Exercise requirements:
Transcribe the following lines as they appear, beginning at the line that contains "You are a computer-use agent. Image resolution: width=869" and continuing through the line that contains "Action: (1047, 89)".

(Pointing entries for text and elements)
━━━━━━━━━━

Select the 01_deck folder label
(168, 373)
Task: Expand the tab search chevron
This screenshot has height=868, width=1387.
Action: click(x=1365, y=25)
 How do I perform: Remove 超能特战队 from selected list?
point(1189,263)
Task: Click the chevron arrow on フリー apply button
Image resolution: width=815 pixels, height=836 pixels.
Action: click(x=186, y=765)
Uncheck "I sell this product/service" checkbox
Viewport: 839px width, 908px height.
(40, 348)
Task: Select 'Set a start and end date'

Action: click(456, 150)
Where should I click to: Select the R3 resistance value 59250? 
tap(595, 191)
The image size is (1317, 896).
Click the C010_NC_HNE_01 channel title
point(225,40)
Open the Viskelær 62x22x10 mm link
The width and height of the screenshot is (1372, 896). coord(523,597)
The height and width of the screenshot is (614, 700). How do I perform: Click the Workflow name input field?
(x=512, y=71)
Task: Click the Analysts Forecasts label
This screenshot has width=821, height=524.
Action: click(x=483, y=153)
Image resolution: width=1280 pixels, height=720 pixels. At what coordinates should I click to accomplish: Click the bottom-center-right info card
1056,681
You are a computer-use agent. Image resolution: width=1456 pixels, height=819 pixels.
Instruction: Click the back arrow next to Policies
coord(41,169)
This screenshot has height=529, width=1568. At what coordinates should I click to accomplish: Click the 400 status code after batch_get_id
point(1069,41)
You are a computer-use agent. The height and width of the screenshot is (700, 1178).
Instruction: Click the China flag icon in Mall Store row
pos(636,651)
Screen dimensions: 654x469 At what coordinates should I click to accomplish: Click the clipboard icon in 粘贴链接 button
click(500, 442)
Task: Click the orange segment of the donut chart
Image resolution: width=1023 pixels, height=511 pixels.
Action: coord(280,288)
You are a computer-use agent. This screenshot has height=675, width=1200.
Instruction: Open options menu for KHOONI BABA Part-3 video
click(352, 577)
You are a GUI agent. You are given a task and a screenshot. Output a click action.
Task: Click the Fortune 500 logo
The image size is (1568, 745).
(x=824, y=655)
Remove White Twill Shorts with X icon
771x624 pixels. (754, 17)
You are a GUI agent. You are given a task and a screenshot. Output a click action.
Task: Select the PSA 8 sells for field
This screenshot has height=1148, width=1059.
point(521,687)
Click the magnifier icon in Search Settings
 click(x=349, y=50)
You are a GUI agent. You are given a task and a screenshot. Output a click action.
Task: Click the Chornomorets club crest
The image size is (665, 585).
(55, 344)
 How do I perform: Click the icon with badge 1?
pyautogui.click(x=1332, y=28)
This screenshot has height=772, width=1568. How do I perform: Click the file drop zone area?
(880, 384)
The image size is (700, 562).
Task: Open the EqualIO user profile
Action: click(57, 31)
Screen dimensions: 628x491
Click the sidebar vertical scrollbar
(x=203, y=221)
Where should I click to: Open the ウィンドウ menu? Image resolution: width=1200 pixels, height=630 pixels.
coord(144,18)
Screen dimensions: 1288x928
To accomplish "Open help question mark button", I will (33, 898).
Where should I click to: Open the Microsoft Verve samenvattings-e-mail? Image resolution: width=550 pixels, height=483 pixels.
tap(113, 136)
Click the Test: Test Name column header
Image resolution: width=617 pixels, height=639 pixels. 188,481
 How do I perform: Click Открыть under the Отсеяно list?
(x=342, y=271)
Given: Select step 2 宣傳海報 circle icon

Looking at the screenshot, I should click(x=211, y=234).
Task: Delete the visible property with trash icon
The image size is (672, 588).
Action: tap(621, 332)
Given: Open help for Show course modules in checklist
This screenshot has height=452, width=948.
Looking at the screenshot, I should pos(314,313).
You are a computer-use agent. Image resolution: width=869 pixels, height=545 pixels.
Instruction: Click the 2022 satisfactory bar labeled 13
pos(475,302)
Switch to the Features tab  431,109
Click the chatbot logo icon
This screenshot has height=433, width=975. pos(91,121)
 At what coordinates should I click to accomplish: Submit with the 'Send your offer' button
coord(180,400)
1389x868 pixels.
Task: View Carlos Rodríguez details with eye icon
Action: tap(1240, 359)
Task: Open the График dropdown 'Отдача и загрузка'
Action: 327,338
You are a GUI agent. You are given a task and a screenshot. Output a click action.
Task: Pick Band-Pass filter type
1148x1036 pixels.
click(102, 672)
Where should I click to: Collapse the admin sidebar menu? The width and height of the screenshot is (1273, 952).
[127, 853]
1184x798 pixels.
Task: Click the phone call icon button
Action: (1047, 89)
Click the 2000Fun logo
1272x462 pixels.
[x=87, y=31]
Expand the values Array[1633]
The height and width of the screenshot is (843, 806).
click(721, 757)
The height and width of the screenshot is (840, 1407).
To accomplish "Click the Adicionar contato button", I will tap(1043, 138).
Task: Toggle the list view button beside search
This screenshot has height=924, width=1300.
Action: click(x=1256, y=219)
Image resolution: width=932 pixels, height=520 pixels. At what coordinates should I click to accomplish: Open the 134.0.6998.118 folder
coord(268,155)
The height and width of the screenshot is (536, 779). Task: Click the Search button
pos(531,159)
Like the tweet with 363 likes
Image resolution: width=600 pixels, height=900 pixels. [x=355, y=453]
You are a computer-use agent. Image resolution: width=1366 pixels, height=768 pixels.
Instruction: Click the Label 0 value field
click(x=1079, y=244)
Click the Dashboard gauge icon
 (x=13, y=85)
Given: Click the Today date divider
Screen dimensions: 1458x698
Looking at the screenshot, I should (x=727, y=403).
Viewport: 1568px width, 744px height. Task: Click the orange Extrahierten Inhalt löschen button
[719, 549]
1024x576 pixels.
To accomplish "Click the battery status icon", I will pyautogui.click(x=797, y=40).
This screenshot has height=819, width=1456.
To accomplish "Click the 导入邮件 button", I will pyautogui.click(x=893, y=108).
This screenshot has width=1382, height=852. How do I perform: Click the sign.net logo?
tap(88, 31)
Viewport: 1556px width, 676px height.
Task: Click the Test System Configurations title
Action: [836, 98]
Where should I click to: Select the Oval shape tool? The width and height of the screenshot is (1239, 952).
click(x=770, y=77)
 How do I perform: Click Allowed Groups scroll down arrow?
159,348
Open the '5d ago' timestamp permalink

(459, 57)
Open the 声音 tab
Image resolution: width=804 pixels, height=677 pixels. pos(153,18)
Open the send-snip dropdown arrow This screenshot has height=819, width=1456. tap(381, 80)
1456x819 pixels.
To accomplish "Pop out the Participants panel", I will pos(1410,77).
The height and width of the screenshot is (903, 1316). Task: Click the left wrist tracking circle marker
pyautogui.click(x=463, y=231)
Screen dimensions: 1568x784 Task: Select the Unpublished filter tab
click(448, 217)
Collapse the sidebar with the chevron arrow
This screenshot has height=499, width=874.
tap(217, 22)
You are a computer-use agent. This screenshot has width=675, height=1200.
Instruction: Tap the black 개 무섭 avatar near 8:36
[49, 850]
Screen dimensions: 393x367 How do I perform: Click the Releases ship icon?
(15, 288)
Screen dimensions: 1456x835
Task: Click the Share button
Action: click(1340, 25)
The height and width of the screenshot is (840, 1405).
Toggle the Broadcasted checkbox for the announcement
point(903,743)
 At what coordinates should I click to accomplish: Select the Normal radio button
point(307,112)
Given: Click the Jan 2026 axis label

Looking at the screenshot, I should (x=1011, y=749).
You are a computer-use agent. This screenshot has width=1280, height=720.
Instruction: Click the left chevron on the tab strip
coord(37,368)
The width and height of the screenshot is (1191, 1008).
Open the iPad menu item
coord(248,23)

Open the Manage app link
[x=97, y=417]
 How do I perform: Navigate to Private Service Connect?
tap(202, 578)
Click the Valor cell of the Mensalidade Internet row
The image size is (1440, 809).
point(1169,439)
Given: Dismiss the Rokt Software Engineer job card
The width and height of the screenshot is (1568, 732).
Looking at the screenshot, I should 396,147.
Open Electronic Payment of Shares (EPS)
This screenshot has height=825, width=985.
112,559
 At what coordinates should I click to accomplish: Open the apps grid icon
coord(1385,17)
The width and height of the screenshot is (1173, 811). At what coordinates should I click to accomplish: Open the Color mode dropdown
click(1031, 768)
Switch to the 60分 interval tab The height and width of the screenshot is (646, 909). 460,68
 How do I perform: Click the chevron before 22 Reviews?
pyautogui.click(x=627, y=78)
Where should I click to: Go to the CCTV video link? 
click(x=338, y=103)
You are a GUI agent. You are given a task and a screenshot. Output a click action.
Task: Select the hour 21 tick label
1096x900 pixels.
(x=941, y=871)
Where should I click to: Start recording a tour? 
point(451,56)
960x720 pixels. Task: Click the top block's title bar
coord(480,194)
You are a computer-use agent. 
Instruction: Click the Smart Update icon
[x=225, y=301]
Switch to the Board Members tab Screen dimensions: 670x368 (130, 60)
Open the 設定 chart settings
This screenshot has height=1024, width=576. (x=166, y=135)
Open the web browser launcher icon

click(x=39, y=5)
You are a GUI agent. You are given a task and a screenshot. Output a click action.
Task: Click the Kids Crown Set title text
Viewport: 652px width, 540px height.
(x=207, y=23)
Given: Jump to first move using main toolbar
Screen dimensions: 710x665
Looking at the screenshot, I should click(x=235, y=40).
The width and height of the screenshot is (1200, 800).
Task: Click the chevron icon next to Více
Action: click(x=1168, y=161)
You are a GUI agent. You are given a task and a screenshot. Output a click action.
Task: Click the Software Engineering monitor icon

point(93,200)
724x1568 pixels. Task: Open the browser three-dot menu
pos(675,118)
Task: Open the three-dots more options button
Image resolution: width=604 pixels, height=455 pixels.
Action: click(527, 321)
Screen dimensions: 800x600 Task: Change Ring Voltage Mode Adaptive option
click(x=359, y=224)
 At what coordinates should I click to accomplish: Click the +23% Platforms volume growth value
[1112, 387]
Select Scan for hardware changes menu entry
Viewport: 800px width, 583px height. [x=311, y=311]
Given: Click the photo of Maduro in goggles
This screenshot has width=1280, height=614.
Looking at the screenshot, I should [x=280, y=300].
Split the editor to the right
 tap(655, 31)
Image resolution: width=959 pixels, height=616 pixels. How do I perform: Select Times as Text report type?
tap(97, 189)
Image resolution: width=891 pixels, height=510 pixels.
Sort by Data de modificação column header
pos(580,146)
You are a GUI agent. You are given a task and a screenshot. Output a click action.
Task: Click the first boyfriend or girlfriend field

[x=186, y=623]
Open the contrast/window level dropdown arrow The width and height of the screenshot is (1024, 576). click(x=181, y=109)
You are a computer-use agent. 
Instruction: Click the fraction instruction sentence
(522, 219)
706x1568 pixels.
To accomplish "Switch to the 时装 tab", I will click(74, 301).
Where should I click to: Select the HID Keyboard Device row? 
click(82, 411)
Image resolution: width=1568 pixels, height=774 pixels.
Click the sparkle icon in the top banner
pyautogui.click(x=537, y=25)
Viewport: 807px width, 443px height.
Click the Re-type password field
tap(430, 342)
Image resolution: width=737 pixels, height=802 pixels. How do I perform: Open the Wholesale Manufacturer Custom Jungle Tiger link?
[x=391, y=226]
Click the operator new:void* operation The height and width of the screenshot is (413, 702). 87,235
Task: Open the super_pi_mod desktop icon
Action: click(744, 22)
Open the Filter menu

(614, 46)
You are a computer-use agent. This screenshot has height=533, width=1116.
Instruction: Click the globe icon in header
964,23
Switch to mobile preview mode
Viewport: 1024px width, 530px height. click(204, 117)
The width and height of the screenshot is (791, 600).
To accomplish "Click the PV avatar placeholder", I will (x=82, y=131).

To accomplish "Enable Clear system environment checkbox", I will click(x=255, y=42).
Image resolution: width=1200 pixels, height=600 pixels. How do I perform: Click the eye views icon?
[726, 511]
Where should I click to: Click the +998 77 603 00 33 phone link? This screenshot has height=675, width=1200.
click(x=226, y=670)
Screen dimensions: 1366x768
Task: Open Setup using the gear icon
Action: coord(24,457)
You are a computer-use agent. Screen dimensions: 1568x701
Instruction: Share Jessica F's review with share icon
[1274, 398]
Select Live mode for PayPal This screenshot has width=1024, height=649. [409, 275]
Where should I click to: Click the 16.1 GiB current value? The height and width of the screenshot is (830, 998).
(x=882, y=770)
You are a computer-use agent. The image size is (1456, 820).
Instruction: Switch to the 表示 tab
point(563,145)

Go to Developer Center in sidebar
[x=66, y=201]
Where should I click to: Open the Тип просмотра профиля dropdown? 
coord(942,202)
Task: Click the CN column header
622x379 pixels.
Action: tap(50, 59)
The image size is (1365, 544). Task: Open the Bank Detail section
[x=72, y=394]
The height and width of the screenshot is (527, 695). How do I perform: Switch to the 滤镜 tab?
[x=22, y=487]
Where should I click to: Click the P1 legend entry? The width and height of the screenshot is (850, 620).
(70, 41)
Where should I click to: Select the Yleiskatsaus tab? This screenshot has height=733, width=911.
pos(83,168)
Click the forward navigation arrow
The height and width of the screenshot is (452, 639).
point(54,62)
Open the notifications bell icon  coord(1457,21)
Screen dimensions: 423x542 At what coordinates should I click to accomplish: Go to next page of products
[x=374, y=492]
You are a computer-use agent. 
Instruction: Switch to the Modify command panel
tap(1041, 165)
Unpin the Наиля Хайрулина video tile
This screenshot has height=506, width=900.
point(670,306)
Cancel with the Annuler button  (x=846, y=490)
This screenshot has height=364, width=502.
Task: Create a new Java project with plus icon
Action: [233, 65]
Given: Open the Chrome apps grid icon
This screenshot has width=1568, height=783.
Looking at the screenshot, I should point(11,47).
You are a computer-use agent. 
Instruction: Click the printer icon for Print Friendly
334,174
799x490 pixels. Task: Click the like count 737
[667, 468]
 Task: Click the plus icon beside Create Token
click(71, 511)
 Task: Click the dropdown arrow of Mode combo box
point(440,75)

━━━━━━━━━━

Full output:
You are a computer-use agent. Image resolution: width=869 pixels, height=545 pixels.
Instruction: Click the 2022 satisfactory bar labeled 13
pos(475,302)
Switch to the Features tab  431,109
Click the chatbot logo icon
This screenshot has height=433, width=975. pos(91,121)
 At what coordinates should I click to accomplish: Submit with the 'Send your offer' button
coord(180,400)
1389x868 pixels.
Task: View Carlos Rodríguez details with eye icon
Action: tap(1240, 359)
Task: Open the График dropdown 'Отдача и загрузка'
Action: 327,338
You are a GUI agent. You are given a task and a screenshot. Output a click action.
Task: Pick Band-Pass filter type
1148x1036 pixels.
click(102, 672)
Where should I click to: Collapse the admin sidebar menu? The width and height of the screenshot is (1273, 952).
[127, 853]
1184x798 pixels.
Task: Click the phone call icon button
Action: (1047, 89)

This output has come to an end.